» **What you need to do**
Would you please retype, exactly, the lines of the listing below between the line with "For every named" and the line with "[Menu] (27, 44)", inclusive?
---------- Data excerpts
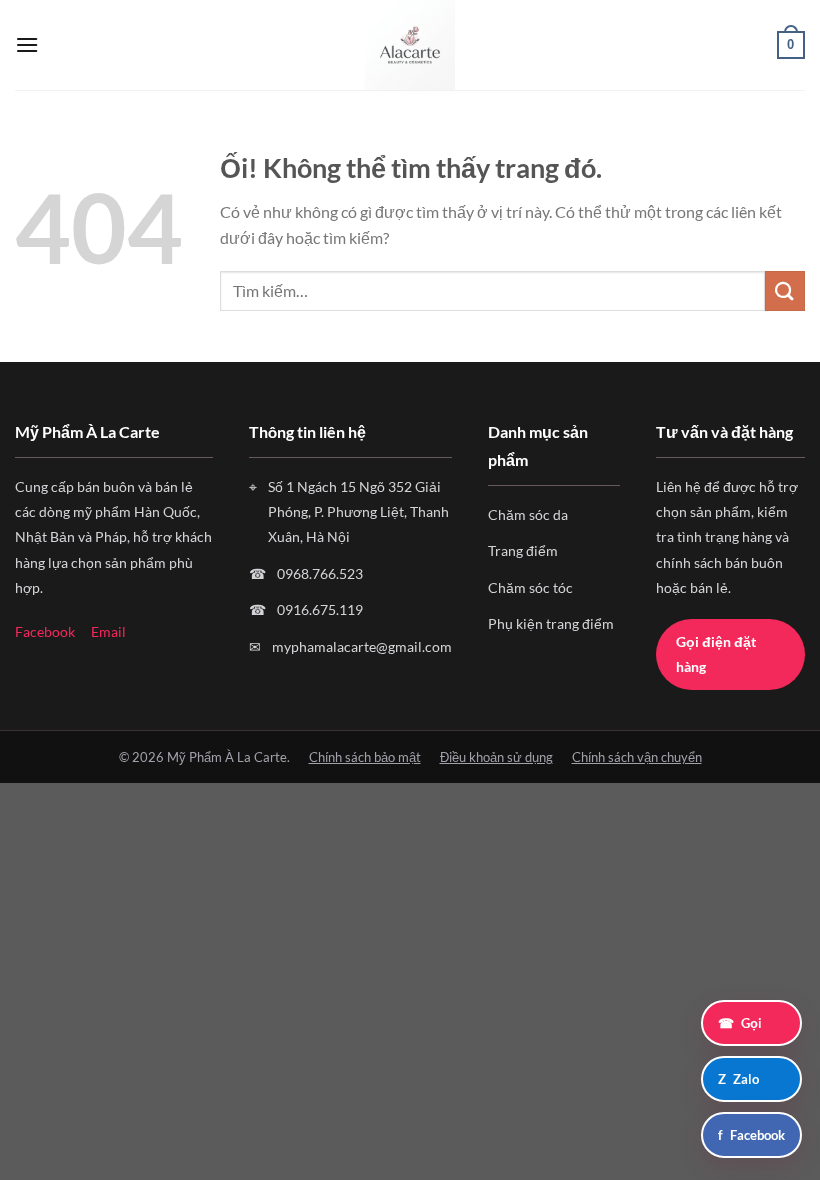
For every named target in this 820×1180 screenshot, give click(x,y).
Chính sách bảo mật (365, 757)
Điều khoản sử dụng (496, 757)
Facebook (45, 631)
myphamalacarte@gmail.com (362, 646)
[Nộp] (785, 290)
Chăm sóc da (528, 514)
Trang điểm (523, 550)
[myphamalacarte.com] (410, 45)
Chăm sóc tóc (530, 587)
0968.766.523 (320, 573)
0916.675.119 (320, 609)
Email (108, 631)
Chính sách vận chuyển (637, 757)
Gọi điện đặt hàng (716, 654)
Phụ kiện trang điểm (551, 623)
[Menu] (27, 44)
--------------------
---------- Data excerpts
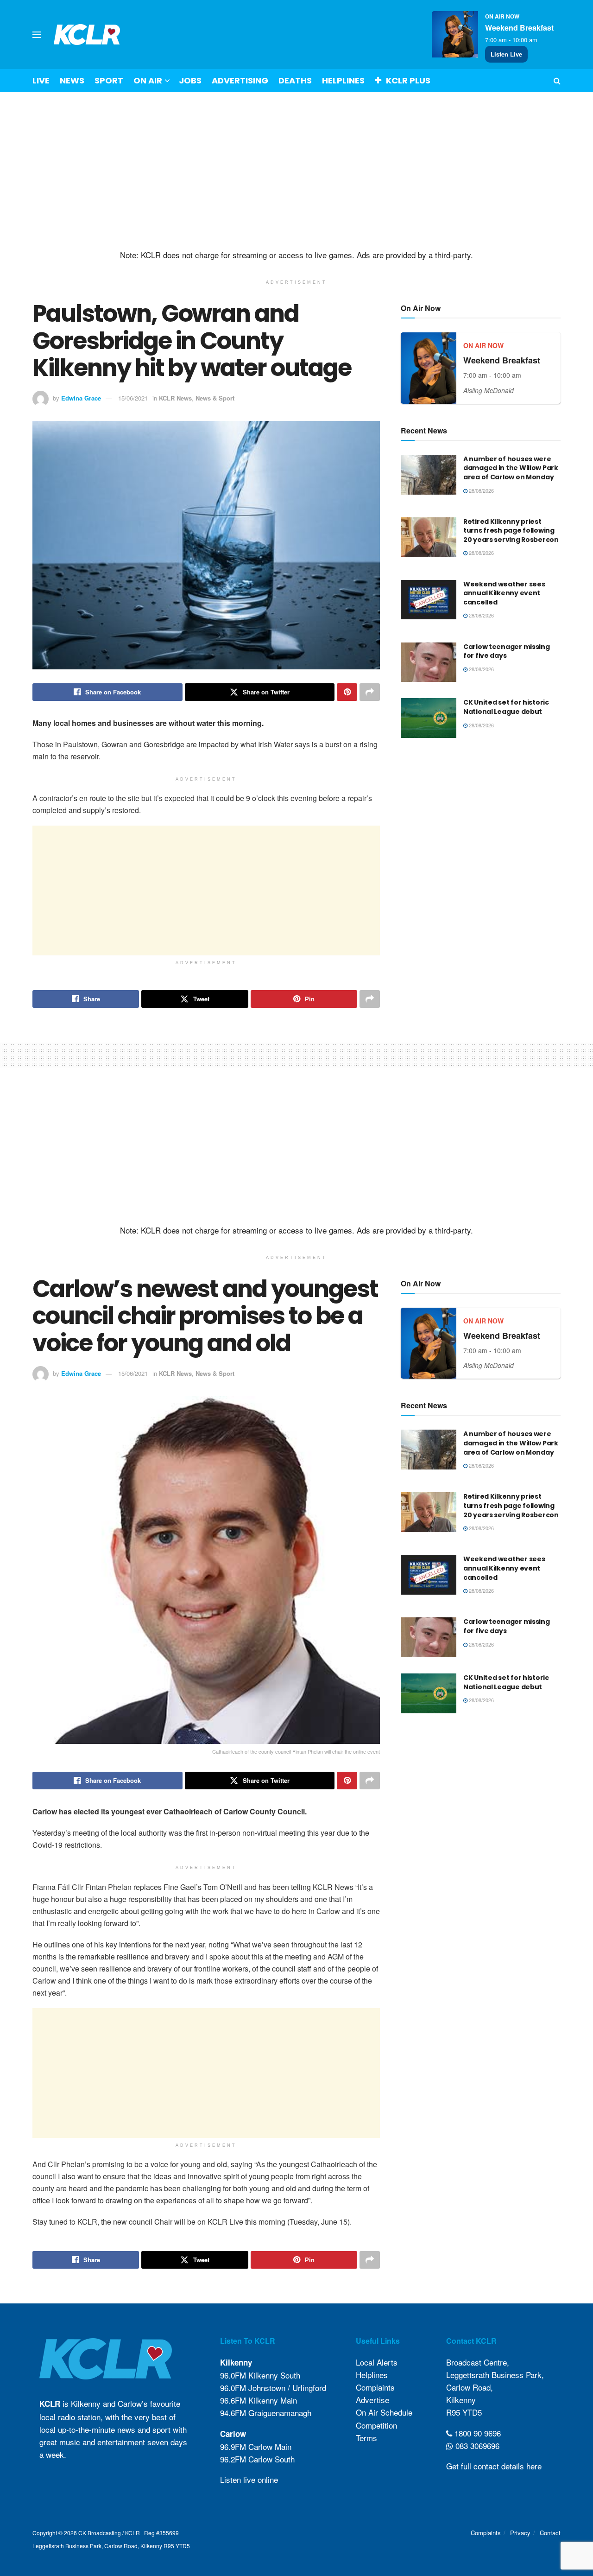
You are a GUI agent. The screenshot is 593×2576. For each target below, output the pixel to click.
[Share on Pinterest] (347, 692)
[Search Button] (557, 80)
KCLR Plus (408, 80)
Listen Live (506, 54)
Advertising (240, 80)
--------------------
» **Exercise output**
For every named target in this 820×1180 screenshot, give click(x,y).
Chính sách bảo mật (365, 757)
Điều khoản sử dụng (496, 757)
Facebook (45, 631)
myphamalacarte@gmail.com (362, 646)
[Nộp] (785, 290)
Chăm sóc da (528, 514)
Trang điểm (523, 550)
[myphamalacarte.com] (410, 45)
Chăm sóc tóc (530, 587)
0968.766.523 (320, 573)
0916.675.119 (320, 609)
Email (108, 631)
Chính sách vận chuyển (637, 757)
Gọi điện đặt hàng (716, 654)
Phụ kiện trang điểm (551, 623)
[Menu] (27, 44)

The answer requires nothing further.